◆ **SET TASK**
Render every line of the records below as a Markdown table with the columns "Row" and "Line," omitting blank lines. Number each row in sequence and place the line's text in the second column.
──────── SUPPLIED DATA ────────
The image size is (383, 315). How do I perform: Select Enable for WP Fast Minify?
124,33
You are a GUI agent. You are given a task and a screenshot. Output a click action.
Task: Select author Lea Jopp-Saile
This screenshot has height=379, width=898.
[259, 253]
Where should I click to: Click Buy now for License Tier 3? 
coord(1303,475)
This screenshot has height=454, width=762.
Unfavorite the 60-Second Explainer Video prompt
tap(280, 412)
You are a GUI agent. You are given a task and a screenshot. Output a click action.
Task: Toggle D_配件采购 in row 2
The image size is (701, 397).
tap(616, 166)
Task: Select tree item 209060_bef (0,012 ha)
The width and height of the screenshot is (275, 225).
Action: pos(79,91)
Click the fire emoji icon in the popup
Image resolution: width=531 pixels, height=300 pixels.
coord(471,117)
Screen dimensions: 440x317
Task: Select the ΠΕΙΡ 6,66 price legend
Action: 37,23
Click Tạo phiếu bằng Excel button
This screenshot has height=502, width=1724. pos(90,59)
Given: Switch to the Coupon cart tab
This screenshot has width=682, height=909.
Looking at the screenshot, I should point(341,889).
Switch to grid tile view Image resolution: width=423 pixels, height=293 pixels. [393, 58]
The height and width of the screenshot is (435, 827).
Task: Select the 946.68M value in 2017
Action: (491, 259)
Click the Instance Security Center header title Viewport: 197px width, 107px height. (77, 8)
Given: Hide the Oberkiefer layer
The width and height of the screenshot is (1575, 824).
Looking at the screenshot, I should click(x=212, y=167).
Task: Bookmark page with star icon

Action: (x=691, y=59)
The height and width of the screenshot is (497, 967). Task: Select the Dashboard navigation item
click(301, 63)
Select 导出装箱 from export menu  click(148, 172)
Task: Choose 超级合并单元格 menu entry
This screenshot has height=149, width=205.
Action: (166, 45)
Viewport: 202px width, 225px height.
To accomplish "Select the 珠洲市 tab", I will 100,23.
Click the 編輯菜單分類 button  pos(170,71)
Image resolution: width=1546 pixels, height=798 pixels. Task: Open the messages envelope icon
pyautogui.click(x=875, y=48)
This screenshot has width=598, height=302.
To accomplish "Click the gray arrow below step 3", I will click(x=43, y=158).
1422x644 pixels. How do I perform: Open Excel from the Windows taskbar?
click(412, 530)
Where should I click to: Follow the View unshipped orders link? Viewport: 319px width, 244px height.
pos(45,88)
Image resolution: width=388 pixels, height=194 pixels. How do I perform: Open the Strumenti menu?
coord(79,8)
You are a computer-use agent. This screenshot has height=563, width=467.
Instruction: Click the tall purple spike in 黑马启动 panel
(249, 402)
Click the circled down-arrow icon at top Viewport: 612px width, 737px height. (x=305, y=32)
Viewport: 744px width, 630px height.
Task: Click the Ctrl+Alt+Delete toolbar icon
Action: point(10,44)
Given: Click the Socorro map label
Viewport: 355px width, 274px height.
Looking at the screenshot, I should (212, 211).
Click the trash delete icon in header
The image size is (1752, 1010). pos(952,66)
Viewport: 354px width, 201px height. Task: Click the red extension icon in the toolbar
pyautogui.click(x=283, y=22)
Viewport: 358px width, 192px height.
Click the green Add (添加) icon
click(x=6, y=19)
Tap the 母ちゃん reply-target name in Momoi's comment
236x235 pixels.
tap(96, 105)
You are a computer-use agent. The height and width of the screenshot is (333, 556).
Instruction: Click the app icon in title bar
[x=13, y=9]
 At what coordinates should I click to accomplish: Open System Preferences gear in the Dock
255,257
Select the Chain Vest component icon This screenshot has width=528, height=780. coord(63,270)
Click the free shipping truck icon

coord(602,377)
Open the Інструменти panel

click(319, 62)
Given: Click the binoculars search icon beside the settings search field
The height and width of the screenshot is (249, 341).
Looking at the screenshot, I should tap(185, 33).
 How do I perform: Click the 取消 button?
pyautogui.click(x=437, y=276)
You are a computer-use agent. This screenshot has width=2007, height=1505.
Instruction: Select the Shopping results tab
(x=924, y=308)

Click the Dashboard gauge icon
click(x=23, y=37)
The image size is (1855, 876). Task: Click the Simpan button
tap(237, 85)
────────
◆ **SOLUTION TO THIS EXERCISE**
| Row | Line |
|---|---|
| 1 | The image size is (383, 315). How do I perform: Select Enable for WP Fast Minify? |
| 2 | 124,33 |
| 3 | You are a GUI agent. You are given a task and a screenshot. Output a click action. |
| 4 | Task: Select author Lea Jopp-Saile |
| 5 | This screenshot has height=379, width=898. |
| 6 | [259, 253] |
| 7 | Where should I click to: Click Buy now for License Tier 3?  |
| 8 | coord(1303,475) |
| 9 | This screenshot has height=454, width=762. |
| 10 | Unfavorite the 60-Second Explainer Video prompt |
| 11 | tap(280, 412) |
| 12 | You are a GUI agent. You are given a task and a screenshot. Output a click action. |
| 13 | Task: Toggle D_配件采购 in row 2 |
| 14 | The image size is (701, 397). |
| 15 | tap(616, 166) |
| 16 | Task: Select tree item 209060_bef (0,012 ha) |
| 17 | The width and height of the screenshot is (275, 225). |
| 18 | Action: pos(79,91) |
| 19 | Click the fire emoji icon in the popup |
| 20 | Image resolution: width=531 pixels, height=300 pixels. |
| 21 | coord(471,117) |
| 22 | Screen dimensions: 440x317 |
| 23 | Task: Select the ΠΕΙΡ 6,66 price legend |
| 24 | Action: 37,23 |
| 25 | Click Tạo phiếu bằng Excel button |
| 26 | This screenshot has height=502, width=1724. pos(90,59) |
| 27 | Given: Switch to the Coupon cart tab |
| 28 | This screenshot has width=682, height=909. |
| 29 | Looking at the screenshot, I should point(341,889). |
| 30 | Switch to grid tile view Image resolution: width=423 pixels, height=293 pixels. [393, 58] |
| 31 | The height and width of the screenshot is (435, 827). |
| 32 | Task: Select the 946.68M value in 2017 |
| 33 | Action: (491, 259) |
| 34 | Click the Instance Security Center header title Viewport: 197px width, 107px height. (77, 8) |
| 35 | Given: Hide the Oberkiefer layer |
| 36 | The width and height of the screenshot is (1575, 824). |
| 37 | Looking at the screenshot, I should click(x=212, y=167). |
| 38 | Task: Bookmark page with star icon |
| 39 | Action: (x=691, y=59) |
| 40 | The height and width of the screenshot is (497, 967). Task: Select the Dashboard navigation item |
| 41 | click(301, 63) |
| 42 | Select 导出装箱 from export menu  click(148, 172) |
| 43 | Task: Choose 超级合并单元格 menu entry |
| 44 | This screenshot has height=149, width=205. |
| 45 | Action: (166, 45) |
| 46 | Viewport: 202px width, 225px height. |
| 47 | To accomplish "Select the 珠洲市 tab", I will 100,23. |
| 48 | Click the 編輯菜單分類 button  pos(170,71) |
| 49 | Image resolution: width=1546 pixels, height=798 pixels. Task: Open the messages envelope icon |
| 50 | pyautogui.click(x=875, y=48) |
| 51 | This screenshot has width=598, height=302. |
| 52 | To accomplish "Click the gray arrow below step 3", I will click(x=43, y=158). |
| 53 | 1422x644 pixels. How do I perform: Open Excel from the Windows taskbar? |
| 54 | click(412, 530) |
| 55 | Where should I click to: Follow the View unshipped orders link? Viewport: 319px width, 244px height. |
| 56 | pos(45,88) |
| 57 | Image resolution: width=388 pixels, height=194 pixels. How do I perform: Open the Strumenti menu? |
| 58 | coord(79,8) |
| 59 | You are a computer-use agent. This screenshot has height=563, width=467. |
| 60 | Instruction: Click the tall purple spike in 黑马启动 panel |
| 61 | (249, 402) |
| 62 | Click the circled down-arrow icon at top Viewport: 612px width, 737px height. (x=305, y=32) |
| 63 | Viewport: 744px width, 630px height. |
| 64 | Task: Click the Ctrl+Alt+Delete toolbar icon |
| 65 | Action: point(10,44) |
| 66 | Given: Click the Socorro map label |
| 67 | Viewport: 355px width, 274px height. |
| 68 | Looking at the screenshot, I should (212, 211). |
| 69 | Click the trash delete icon in header |
| 70 | The image size is (1752, 1010). pos(952,66) |
| 71 | Viewport: 354px width, 201px height. Task: Click the red extension icon in the toolbar |
| 72 | pyautogui.click(x=283, y=22) |
| 73 | Viewport: 358px width, 192px height. |
| 74 | Click the green Add (添加) icon |
| 75 | click(x=6, y=19) |
| 76 | Tap the 母ちゃん reply-target name in Momoi's comment |
| 77 | 236x235 pixels. |
| 78 | tap(96, 105) |
| 79 | You are a computer-use agent. The height and width of the screenshot is (333, 556). |
| 80 | Instruction: Click the app icon in title bar |
| 81 | [x=13, y=9] |
| 82 |  At what coordinates should I click to accomplish: Open System Preferences gear in the Dock |
| 83 | 255,257 |
| 84 | Select the Chain Vest component icon This screenshot has width=528, height=780. coord(63,270) |
| 85 | Click the free shipping truck icon |
| 86 | coord(602,377) |
| 87 | Open the Інструменти panel |
| 88 | click(319, 62) |
| 89 | Given: Click the binoculars search icon beside the settings search field |
| 90 | The height and width of the screenshot is (249, 341). |
| 91 | Looking at the screenshot, I should tap(185, 33). |
| 92 |  How do I perform: Click the 取消 button? |
| 93 | pyautogui.click(x=437, y=276) |
| 94 | You are a computer-use agent. This screenshot has width=2007, height=1505. |
| 95 | Instruction: Select the Shopping results tab |
| 96 | (x=924, y=308) |
| 97 | Click the Dashboard gauge icon |
| 98 | click(x=23, y=37) |
| 99 | The image size is (1855, 876). Task: Click the Simpan button |
| 100 | tap(237, 85) |